After a number of weeks of hanging out in the synthetic and soupy tropics, dodging afternoon rain and thunderstorms, dealing with demanding and sometimes disgruntled guests, and reciting the spiel and guiding the cruise multiple times a day, day after day, the whole gig began to feel more like work than fantasy. I also didn’t feel the same connection with these Disney college kids that I had experienced with the pages. For one thing, there were many more students in the college program, and our living quarters were spread out over a large apartment complex rather than consolidated on two floors of an office building. Although I had two other roommates, we each had our own rooms, and our schedules rarely coincided. I hardly ever saw them. I did have a friend from Birmingham-Southern whom I was kind of dating at the time. And I often hung out with her and her roommates and their friends. I say “kind of” dating as she had first asked me to one of her sorority parties back at BSC earlier that year, and I had reciprocated with dinner and a movie. We had also started spending time together on the swings near the intramural field, sharing about our freshman days and some of our future dreams. Working at Disney emerged as an aspiration shared.
I don’t remember thinking that my “girlfriend” and I were going to Disney for the summer, but rather that I was going to Disney and a friend of mine was going as well. I’m not sure how she saw it, but I had this need to maintain an independence, almost a separateness, from my coed friend. I liked her a lot. Found her to be bright, fun, thoughtful, and very attractive. But my peculiarities were emerging once again, staking their claim on me, and constructing a type of invisible wall between us, not allowing me to get too close physically or emotionally.
I do remember sharing my favorite spots of the Polynesian Village with her, lying in a hammock together and watching the Electrical Water Pageant on Seven Seas Lagoon with Handel’s Water Music broadcasting in the background. And we spent many an evening together in the Magic Kingdom, Epcot, or the Studios. But she also enjoyed going out later than I and gathering with other fun-loving extraverted night-owls in the multiple dance and nightclubs of Pleasure Island. She began meeting other interested guys. One in particular worked with me on the Jungle Cruise. And although I felt some resentment and even jealousy as they began spending more time together, I wasn’t willing or able to offer her any more of myself.
By mid-summer, even as I was around crowds of people most of every day, I began to experience a loneliness like I’d not experienced before — a loneliness instigated by an inability to access a deeper intimacy, I think. On one hand, I really wished I could experience more physical and emotional closeness with my female classmate from BSC. And on the other hand was a more unconscious and yet equally arresting dilemma. Although I never articulated this for myself at the time, I think I yearned for a deeper connection with some of the other guys in the college program.
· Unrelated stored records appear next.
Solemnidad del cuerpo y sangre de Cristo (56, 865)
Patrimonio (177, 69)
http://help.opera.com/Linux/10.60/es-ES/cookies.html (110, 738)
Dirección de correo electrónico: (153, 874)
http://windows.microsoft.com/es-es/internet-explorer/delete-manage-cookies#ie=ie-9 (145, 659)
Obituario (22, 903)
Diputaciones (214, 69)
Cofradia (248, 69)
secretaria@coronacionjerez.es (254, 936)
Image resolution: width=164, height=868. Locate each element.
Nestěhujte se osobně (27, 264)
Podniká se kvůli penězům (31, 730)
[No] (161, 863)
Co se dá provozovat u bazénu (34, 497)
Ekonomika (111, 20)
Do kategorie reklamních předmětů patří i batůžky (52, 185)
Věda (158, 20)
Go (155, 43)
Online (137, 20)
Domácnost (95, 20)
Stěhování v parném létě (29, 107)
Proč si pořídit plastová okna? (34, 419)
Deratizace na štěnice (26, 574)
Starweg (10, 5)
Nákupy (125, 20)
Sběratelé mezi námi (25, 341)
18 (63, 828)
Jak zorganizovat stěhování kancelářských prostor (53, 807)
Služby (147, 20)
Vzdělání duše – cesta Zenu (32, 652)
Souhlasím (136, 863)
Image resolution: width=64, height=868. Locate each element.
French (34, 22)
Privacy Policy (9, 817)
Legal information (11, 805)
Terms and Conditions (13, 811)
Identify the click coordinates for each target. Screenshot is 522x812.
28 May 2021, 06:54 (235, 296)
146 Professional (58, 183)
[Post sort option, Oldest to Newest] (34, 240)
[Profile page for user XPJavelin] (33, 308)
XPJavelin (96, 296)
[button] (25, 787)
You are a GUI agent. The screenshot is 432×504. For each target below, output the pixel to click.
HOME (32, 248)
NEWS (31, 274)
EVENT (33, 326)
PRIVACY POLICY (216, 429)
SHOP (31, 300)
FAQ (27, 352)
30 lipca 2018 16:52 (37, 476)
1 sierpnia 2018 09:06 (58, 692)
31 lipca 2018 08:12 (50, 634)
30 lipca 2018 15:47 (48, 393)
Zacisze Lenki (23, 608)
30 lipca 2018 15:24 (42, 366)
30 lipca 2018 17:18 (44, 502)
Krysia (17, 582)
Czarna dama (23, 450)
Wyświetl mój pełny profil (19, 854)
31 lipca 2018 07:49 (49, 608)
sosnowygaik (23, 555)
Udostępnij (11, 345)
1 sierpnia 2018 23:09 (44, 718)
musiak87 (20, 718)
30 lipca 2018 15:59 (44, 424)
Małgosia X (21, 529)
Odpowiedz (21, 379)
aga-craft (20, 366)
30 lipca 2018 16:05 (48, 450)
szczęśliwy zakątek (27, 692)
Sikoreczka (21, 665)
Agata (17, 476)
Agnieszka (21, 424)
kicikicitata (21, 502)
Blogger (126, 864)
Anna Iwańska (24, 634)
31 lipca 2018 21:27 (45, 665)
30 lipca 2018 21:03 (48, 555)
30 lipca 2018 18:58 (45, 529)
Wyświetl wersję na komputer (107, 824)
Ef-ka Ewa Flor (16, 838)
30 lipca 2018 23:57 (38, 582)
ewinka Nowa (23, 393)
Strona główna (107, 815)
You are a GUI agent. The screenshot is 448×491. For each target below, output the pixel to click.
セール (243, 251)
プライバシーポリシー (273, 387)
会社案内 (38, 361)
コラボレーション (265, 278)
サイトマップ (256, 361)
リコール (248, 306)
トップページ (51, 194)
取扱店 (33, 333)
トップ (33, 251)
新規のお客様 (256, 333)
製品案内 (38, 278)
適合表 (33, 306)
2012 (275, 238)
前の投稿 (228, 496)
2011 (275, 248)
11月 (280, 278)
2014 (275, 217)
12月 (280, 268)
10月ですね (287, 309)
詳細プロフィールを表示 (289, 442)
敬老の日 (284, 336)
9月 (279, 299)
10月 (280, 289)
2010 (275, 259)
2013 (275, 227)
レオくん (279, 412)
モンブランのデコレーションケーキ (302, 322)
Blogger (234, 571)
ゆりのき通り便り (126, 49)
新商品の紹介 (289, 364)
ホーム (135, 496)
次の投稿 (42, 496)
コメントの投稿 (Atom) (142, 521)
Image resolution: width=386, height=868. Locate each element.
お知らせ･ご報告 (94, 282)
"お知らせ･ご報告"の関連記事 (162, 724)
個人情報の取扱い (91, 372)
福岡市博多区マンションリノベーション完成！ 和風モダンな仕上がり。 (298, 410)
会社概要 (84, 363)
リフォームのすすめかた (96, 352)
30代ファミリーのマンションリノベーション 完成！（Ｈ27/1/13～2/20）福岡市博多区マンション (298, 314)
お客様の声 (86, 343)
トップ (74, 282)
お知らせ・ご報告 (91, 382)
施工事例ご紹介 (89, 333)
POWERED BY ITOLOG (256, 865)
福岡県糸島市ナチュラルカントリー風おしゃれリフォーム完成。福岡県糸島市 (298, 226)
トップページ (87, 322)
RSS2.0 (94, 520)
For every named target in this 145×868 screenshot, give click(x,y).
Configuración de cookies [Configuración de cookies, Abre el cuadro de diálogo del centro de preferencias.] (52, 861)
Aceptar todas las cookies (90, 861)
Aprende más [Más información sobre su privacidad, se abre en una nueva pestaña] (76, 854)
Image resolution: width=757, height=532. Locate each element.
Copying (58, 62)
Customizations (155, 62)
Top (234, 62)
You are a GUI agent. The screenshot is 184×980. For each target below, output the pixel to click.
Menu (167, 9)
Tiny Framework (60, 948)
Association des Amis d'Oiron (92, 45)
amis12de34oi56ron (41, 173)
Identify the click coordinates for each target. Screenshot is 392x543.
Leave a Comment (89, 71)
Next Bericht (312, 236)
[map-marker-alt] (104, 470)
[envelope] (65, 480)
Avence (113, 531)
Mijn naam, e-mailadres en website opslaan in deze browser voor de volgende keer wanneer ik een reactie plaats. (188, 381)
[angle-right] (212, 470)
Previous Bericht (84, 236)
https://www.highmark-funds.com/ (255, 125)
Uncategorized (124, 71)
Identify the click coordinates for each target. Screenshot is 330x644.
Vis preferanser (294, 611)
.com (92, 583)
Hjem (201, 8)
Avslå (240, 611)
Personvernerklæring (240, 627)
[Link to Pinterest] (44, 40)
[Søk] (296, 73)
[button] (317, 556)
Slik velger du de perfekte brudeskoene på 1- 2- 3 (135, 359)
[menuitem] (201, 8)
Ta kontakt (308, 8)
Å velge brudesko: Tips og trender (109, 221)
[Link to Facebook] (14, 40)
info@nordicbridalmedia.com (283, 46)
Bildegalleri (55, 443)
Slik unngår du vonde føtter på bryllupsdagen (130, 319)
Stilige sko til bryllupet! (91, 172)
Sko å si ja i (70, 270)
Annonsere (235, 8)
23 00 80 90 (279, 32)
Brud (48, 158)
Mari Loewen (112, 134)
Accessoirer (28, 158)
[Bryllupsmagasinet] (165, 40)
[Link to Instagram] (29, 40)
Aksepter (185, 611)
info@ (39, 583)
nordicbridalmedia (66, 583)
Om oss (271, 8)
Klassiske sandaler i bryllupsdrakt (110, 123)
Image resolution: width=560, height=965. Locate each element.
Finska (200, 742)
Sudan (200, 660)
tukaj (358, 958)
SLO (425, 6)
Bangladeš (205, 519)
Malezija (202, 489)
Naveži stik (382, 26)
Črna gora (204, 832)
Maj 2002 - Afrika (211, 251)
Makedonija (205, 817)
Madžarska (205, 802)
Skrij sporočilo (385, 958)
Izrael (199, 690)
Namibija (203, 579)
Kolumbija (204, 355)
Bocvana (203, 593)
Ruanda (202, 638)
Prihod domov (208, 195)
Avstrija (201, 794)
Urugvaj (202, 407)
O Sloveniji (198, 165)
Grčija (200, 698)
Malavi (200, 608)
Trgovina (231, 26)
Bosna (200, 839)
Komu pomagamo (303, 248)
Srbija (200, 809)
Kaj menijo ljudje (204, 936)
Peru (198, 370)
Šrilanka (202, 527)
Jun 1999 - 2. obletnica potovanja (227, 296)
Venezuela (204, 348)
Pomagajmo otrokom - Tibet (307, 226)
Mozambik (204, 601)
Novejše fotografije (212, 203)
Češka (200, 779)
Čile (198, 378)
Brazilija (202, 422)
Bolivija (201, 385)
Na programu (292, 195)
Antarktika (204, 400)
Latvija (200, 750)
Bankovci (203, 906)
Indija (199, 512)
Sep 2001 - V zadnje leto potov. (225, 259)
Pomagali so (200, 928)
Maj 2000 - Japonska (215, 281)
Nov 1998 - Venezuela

In retrospect, if I’d felt free enough to explore these attractions (I worked all summer on a ride with all males for Christ’s sake) whether physical, intellectual, or emotional, surely, I would have felt more instinctive energy and enthusiasm. Isn’t this the way most “straight” folks get to be and feel? Free to explore their natural interests and attractions? As it stood, I was left with a subliminal ache and yet loathing, a spark submerged whose inverse symptoms were all I could feel: dullness, detachment, and perhaps early signs of depression. I declined to attend our end-of-summer formal. Despite my absence, my schoolmate effectively lobbied all in attendance on my behalf and presented me the next day with the “Most likely to be Disney CEO” Award. I was touched and also a bit regretful that I hadn’t sucked up my self-loathing lip especially for this last evening. I do still have a group picture from that night of all the college Jungle Cruise Skippers with one of them appropriately and with fondness I think, giving me the bird.